SET TASK 1 ->
In the rescue dog essay, what kill rate is given for Puerto Rico's shelters?

TEXT SHOWN ->
My rescue dog is not only a reminder of my recovery from alcoholism, but also an extension of it. -Christopher Dale

In August 2013, a gaunt, 3-year-old mutt was among hundreds scavenging for food on Puerto Rico’s Dead Dog Beach, an especially harrowing locale for strays on an island notorious for its homeless dog epidemic.  Puerto Rico is overrun with more than 250,000 stray dogs, and has only five shelters despite being the size of Connecticut.  These inundated, often unsanitary havens have a kill rate of 99%.

For decades, Dead Dog Beach has been a dumping ground for strays captured on other parts of the island.  Here, a quick death – often coming by the blade of a machete or the treads of an ATV – seems preferable to the slower, more painful alternatives of poisoning, starvation, or being mauled to death by equally desperate strays and – sickening yet unsurprising – cannibalized.

Against all odds, a good Samaritan – a selfless, compassionate soul truly doing God’s work – scooped the emaciated mutt up, placed him in a car, and drove him to a makeshift shelter near San Juan Airport.  The shelter was run by The Sato Project (“sato” is Spanish for “stray mutt”), a Brooklyn-based organization that transports strays from Dead Dog Beach, provides them with initial veterinary care, and places them in foster homes throughout the NYC and Boston areas.

At the airport shelter, the volunteer staff nicknamed him Vector.

vec·tor [VEK-ter]  verb.  1) To guide in flight by issuing appropriate headings. 2) to change direction of (the thrust of a jet or rocket engine) in order to steer the craft.

Rescued

Vector should be dead, but instead he joined my family two years ago.  Vector should be unable to sleep for fear of never waking up, but instead he is currently snoozing in his plush doggie bed. And when he wakes up, Vector doesn’t have to sift through trash for rotting scraps, because he has a bowl with healthy food and, next to it, another with clean, fresh water.

Vector’s recovery was nothing short of remarkable. He quickly blossomed from a skittish, shaking nervous wreck to a nub-wagging (he lost his tail, presumably on the beach), face-licking, meatloaf-begging companion.

His progress during the first few weeks with us – scattered yet staggering, imperfect yet inspiring – was especially endearing. We watched as Vector slowly came to realize that our home – a spacious, three-bedroom ranch house in suburban New Jersey with an ample front lawn and grass-covered backyard – would be his permanent home. At first, this realization was tenuous; periods of sheer, puppy-love joy mixed with a haunting anxiousness, as if Vector was expecting to suddenly find himself back on that God-forsaken beach where he struggled just to barely survive.

SET TASK 2 ->
Turn the rows below, from the line with "Task: Expand tab" up to and including the line with "(x=396, y=398)", into a Markdown table with the columns No. and Line, leaving out blank lines.

INPUT ->
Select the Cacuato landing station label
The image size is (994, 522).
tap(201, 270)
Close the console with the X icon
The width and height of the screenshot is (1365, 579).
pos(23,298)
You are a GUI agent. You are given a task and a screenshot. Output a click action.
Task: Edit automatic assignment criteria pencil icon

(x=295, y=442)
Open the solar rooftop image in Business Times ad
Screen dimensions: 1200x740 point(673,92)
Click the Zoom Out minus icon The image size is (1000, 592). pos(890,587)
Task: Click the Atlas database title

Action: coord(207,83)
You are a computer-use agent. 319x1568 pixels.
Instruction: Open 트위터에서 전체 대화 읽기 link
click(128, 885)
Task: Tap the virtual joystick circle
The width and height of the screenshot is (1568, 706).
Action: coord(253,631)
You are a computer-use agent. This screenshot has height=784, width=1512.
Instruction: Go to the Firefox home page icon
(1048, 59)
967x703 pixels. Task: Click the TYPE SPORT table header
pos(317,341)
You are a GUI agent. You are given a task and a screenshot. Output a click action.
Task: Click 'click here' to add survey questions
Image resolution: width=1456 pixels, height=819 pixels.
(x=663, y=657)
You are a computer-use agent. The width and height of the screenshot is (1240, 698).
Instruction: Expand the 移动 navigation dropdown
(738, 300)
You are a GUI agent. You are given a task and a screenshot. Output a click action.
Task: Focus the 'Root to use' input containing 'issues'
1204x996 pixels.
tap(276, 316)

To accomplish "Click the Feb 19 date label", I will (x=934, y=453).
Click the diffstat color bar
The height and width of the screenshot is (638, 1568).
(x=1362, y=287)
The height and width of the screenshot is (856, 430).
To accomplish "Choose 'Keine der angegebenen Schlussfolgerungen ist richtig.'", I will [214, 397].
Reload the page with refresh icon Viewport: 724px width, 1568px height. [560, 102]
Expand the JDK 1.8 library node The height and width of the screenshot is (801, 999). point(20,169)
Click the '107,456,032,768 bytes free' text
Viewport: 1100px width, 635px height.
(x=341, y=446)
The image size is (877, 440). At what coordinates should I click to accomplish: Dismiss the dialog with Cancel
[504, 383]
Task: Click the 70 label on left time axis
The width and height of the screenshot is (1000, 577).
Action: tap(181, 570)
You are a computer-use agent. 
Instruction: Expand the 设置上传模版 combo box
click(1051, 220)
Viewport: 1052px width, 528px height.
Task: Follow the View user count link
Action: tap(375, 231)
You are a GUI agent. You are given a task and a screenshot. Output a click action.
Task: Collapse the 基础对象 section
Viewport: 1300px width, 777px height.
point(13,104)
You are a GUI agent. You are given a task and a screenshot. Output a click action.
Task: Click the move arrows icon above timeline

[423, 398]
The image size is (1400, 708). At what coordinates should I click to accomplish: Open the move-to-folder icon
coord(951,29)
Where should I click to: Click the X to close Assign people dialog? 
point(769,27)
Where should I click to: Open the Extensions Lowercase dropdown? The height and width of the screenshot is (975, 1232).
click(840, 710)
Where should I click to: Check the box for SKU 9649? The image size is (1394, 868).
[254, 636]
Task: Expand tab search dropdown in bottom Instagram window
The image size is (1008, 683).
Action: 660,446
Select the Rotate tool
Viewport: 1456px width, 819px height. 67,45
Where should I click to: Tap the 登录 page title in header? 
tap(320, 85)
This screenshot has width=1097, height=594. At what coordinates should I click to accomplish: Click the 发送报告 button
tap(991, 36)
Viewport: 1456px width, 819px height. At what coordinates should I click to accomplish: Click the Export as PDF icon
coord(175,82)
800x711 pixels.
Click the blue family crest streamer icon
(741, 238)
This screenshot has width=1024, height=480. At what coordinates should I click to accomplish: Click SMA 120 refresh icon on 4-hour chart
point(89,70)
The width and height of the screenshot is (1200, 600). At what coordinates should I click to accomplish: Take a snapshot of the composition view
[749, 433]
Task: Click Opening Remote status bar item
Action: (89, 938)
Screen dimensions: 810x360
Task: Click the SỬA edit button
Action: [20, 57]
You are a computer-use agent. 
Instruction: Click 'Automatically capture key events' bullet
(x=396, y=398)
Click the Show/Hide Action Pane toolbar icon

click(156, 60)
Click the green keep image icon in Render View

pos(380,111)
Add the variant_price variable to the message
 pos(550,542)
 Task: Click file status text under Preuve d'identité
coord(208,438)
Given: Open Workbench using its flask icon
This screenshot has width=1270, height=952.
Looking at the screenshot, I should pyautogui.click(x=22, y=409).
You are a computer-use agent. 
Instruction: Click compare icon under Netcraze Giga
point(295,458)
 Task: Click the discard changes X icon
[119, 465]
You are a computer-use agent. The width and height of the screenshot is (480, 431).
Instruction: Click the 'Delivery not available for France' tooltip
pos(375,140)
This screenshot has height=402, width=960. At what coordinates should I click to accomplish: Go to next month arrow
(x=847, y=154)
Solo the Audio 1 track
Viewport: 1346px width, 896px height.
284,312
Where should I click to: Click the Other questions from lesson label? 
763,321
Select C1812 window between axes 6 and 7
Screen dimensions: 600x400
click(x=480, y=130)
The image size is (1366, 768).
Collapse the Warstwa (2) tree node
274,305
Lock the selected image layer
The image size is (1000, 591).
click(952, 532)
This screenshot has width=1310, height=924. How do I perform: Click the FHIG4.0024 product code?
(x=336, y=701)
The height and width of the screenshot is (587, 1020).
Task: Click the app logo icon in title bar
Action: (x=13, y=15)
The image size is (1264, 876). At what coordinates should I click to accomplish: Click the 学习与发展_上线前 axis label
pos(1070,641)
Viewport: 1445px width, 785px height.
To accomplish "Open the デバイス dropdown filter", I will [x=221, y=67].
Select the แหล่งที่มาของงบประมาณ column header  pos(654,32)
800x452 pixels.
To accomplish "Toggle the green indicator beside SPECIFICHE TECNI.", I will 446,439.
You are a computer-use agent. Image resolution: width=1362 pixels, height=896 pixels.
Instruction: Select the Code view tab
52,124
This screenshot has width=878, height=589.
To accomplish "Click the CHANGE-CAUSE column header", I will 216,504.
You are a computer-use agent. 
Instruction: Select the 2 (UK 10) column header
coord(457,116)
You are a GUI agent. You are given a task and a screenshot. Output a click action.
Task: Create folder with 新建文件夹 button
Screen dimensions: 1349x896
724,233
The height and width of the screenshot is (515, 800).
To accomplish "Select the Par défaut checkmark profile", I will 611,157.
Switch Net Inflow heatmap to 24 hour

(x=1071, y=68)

RIGHT ANSWER 1 ->
99%

RIGHT ANSWER 2 ->
| No. | Line |
|---|---|
| 1 | Task: Expand tab search dropdown in bottom Instagram window |
| 2 | The image size is (1008, 683). |
| 3 | Action: 660,446 |
| 4 | Select the Rotate tool |
| 5 | Viewport: 1456px width, 819px height. 67,45 |
| 6 | Where should I click to: Tap the 登录 page title in header?  |
| 7 | tap(320, 85) |
| 8 | This screenshot has width=1097, height=594. At what coordinates should I click to accomplish: Click the 发送报告 button |
| 9 | tap(991, 36) |
| 10 | Viewport: 1456px width, 819px height. At what coordinates should I click to accomplish: Click the Export as PDF icon |
| 11 | coord(175,82) |
| 12 | 800x711 pixels. |
| 13 | Click the blue family crest streamer icon |
| 14 | (741, 238) |
| 15 | This screenshot has width=1024, height=480. At what coordinates should I click to accomplish: Click SMA 120 refresh icon on 4-hour chart |
| 16 | point(89,70) |
| 17 | The width and height of the screenshot is (1200, 600). At what coordinates should I click to accomplish: Take a snapshot of the composition view |
| 18 | [749, 433] |
| 19 | Task: Click Opening Remote status bar item |
| 20 | Action: (89, 938) |
| 21 | Screen dimensions: 810x360 |
| 22 | Task: Click the SỬA edit button |
| 23 | Action: [20, 57] |
| 24 | You are a computer-use agent.  |
| 25 | Instruction: Click 'Automatically capture key events' bullet |
| 26 | (x=396, y=398) |